Collected data:
====
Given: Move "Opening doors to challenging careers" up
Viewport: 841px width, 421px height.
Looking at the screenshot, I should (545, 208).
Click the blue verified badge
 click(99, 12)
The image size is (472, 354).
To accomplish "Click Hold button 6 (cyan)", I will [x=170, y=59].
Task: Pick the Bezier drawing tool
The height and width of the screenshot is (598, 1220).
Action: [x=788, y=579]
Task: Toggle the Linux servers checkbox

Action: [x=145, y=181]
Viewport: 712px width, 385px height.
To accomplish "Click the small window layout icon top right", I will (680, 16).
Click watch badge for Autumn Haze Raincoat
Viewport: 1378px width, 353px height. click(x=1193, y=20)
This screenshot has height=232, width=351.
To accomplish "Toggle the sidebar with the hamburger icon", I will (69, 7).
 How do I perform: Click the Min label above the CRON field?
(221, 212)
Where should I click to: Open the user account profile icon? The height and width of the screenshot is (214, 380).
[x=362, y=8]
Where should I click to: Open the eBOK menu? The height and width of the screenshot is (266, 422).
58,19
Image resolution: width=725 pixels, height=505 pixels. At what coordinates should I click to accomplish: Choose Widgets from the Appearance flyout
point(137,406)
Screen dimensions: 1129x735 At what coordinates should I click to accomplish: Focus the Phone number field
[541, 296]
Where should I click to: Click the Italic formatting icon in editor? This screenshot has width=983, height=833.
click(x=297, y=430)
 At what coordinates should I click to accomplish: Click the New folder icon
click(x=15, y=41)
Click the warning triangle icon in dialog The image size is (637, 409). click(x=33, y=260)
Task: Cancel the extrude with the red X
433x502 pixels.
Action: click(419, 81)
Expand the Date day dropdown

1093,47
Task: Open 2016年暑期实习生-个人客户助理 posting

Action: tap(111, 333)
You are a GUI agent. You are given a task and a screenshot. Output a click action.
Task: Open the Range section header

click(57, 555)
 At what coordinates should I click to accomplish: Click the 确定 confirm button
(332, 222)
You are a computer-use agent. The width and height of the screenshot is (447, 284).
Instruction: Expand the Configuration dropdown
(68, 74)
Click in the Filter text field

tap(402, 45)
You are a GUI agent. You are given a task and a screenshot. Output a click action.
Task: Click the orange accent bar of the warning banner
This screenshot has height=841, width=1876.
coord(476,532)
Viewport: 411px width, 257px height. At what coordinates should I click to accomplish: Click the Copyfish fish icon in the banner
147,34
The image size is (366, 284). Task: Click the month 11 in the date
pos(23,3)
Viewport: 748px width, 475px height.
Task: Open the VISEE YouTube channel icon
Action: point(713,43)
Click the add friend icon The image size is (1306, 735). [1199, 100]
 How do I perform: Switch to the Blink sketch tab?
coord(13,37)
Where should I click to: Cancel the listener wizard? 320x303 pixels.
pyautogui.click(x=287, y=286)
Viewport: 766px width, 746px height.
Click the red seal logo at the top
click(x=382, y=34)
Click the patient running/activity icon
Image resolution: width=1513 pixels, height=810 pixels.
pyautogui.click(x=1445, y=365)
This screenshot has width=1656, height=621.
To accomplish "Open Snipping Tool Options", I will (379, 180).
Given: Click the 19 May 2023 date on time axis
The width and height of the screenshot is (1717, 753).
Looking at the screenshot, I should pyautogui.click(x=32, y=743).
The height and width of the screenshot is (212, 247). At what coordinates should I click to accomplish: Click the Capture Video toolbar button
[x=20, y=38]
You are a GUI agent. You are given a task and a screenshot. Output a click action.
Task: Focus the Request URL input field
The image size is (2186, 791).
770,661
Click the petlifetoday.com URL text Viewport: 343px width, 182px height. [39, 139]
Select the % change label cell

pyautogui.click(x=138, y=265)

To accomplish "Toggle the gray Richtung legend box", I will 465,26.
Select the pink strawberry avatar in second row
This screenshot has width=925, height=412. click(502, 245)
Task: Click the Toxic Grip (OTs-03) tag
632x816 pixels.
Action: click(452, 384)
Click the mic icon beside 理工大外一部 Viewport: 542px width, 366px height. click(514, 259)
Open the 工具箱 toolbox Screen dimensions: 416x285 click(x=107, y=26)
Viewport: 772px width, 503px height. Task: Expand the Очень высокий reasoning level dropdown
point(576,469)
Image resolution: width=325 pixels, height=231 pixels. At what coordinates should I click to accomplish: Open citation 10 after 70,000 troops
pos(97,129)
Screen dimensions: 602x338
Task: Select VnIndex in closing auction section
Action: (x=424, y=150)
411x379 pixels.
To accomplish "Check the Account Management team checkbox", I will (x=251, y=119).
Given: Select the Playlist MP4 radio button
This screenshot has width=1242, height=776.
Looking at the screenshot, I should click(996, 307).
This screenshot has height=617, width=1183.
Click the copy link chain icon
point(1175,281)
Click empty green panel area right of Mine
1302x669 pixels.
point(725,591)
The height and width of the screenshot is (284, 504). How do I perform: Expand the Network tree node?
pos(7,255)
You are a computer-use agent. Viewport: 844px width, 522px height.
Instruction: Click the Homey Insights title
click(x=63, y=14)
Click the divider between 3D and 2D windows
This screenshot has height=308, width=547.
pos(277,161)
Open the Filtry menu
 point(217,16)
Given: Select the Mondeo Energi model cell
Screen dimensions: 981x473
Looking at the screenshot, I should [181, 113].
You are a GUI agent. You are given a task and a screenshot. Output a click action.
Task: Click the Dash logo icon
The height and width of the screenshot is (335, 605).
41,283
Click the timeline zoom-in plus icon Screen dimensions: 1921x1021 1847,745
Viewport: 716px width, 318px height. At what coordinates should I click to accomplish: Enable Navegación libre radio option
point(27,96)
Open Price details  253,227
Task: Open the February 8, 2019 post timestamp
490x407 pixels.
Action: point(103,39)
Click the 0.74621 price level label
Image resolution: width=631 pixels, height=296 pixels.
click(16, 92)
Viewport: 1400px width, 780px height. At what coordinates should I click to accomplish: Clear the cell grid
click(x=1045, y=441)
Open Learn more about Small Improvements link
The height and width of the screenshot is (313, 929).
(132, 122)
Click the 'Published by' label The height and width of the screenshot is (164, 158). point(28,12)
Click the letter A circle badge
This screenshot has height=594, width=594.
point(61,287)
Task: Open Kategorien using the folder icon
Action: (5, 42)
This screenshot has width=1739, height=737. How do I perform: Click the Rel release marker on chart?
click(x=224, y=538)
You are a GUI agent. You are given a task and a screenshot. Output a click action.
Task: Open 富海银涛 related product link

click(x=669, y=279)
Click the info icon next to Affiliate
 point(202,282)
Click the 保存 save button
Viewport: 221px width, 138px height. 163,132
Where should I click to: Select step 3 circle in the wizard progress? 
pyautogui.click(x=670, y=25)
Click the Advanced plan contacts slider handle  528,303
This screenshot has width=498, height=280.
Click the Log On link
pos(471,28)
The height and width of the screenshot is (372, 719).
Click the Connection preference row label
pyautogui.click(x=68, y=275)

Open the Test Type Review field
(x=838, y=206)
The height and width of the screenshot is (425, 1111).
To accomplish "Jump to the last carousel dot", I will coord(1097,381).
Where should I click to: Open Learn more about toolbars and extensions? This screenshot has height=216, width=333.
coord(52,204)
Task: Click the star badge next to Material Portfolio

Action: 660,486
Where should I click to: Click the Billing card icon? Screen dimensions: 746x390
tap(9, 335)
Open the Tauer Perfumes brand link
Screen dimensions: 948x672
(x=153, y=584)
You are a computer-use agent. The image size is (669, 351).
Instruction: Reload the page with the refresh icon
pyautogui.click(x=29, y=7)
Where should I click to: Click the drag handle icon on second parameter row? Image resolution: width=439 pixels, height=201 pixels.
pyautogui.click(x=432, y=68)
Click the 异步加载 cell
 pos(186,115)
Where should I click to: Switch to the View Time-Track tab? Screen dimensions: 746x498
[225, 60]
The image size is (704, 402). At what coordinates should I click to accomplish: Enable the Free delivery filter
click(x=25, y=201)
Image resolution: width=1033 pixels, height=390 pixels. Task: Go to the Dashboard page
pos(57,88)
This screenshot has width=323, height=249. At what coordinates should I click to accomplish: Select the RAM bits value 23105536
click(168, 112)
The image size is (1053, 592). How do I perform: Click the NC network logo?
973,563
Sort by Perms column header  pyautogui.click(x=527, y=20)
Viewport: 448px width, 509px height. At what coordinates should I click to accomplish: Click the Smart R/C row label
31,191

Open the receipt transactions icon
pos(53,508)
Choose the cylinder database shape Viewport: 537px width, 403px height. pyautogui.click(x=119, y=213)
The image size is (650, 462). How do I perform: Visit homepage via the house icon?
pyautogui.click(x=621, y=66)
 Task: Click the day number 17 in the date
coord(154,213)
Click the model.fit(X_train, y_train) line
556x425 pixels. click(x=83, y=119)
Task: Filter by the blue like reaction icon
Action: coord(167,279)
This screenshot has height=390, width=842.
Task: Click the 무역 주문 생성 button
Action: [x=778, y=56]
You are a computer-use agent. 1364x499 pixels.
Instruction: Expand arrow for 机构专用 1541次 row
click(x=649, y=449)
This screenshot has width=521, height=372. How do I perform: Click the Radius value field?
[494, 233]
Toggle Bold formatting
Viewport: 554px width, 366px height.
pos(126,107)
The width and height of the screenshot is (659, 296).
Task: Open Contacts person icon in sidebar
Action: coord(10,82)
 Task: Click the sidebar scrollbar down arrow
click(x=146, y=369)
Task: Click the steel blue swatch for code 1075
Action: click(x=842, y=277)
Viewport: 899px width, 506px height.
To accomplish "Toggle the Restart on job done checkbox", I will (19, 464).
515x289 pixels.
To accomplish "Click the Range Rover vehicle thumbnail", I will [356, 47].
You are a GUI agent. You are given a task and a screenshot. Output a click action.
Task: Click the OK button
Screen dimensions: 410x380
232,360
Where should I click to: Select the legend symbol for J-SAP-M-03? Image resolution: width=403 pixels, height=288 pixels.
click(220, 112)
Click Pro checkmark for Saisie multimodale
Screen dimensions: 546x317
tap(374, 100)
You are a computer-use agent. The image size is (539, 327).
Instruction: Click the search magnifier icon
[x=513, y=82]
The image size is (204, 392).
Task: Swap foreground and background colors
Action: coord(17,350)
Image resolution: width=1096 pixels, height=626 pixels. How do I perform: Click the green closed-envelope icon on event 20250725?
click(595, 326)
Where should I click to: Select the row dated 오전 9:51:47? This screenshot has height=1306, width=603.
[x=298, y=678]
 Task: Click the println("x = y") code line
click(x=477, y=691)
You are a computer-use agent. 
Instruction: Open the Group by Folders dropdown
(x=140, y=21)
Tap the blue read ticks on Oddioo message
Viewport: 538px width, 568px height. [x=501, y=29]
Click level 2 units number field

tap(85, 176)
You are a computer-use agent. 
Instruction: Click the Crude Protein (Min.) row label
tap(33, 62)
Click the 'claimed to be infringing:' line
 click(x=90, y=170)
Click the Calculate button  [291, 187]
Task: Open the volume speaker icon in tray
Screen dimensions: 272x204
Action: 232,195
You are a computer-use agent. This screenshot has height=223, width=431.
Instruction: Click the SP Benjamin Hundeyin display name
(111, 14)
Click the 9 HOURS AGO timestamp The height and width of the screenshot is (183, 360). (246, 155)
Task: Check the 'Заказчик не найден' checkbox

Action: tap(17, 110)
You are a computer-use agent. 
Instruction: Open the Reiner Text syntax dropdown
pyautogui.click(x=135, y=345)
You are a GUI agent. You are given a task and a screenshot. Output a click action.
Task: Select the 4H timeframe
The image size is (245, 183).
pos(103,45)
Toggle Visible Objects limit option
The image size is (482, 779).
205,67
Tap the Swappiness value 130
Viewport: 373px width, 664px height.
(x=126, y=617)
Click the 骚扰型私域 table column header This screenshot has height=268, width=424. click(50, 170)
====
§ **Activity**:
Begin with the line above that has "The image size is (1053, 592)." and continue through the line that has "You are a computer-use agent. 1364x499", setting each one down exactly. Stop there.

§ **Response below**:
The image size is (1053, 592). How do I perform: Click the NC network logo?
973,563
Sort by Perms column header  pyautogui.click(x=527, y=20)
Viewport: 448px width, 509px height. At what coordinates should I click to accomplish: Click the Smart R/C row label
31,191

Open the receipt transactions icon
pos(53,508)
Choose the cylinder database shape Viewport: 537px width, 403px height. pyautogui.click(x=119, y=213)
The image size is (650, 462). How do I perform: Visit homepage via the house icon?
pyautogui.click(x=621, y=66)
 Task: Click the day number 17 in the date
coord(154,213)
Click the model.fit(X_train, y_train) line
556x425 pixels. click(x=83, y=119)
Task: Filter by the blue like reaction icon
Action: coord(167,279)
This screenshot has height=390, width=842.
Task: Click the 무역 주문 생성 button
Action: [x=778, y=56]
You are a computer-use agent. 1364x499 pixels.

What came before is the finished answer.